A best-case scenario for a completion date is 2027. But the Greenies already are girding their loins for a raft of objections.
Indeed, Greenie-in-chief, Eamo’ Ryan thinks the proposed motorway makes no sense. Rather than developing roads, investment should be in public transport, said the Dubliner.
Which, of course, will include use of the ‘high-nelly,’ hitch-hiking, walking, air balloons, roller-skates, space transport and, of course, the traditional donkey and cart. The Greenies: dontcha love ‘em!
So-called spit hoods are used by An Garda Síochána to deal with people who spit or cough at members of the force.
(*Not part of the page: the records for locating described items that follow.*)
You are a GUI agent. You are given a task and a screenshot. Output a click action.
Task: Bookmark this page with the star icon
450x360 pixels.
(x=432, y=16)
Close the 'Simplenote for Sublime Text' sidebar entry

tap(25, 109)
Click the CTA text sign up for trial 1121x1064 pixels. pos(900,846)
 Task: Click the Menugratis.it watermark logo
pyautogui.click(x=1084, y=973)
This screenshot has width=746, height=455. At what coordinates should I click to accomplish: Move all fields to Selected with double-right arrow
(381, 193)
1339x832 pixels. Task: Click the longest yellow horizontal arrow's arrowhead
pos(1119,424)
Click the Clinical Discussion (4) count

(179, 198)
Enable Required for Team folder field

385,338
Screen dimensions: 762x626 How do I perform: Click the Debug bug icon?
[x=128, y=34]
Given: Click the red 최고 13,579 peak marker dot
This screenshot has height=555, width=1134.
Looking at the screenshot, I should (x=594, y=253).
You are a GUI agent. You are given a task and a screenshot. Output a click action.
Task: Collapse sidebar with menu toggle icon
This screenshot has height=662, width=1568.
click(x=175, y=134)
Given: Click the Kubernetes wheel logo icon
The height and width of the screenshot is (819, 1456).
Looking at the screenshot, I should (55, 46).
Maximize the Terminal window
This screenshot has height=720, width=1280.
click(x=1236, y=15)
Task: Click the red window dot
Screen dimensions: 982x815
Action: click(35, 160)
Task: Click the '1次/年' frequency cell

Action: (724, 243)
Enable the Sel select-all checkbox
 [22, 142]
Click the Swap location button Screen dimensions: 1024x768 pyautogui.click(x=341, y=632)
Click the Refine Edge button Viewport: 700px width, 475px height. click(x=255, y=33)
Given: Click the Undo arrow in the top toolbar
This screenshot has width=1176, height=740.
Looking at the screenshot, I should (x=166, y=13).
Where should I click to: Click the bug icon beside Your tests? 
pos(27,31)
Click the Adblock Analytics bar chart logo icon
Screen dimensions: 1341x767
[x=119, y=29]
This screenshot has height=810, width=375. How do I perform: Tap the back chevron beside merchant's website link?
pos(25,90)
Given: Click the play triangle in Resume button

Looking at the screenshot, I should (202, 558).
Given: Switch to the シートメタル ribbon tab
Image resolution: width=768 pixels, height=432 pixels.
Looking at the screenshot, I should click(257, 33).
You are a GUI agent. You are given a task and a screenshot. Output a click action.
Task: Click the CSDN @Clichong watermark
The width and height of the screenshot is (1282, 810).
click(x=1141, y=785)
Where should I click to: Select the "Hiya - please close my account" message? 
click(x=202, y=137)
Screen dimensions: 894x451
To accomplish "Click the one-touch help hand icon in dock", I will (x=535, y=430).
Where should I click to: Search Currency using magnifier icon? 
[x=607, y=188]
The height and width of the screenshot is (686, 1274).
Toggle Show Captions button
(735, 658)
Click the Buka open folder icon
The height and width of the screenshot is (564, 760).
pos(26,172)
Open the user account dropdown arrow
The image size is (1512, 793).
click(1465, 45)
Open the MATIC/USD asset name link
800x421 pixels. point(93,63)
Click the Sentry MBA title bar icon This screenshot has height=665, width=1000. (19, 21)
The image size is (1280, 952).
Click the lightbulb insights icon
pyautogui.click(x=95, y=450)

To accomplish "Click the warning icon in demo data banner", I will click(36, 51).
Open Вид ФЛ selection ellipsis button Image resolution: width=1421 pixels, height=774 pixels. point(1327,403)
Basically they are full hoods placed over a person’s head and already the Irish Council for Civil Liberties has stated that human rights law on torture means that their use can never be acceptable.
Which, of course, will wipe out some awful jokes. Such as the Garda warning given to spitting suspects: ‘You’ve gob to stop!’
Or the one about spit hoods being donated to the Salivation Army!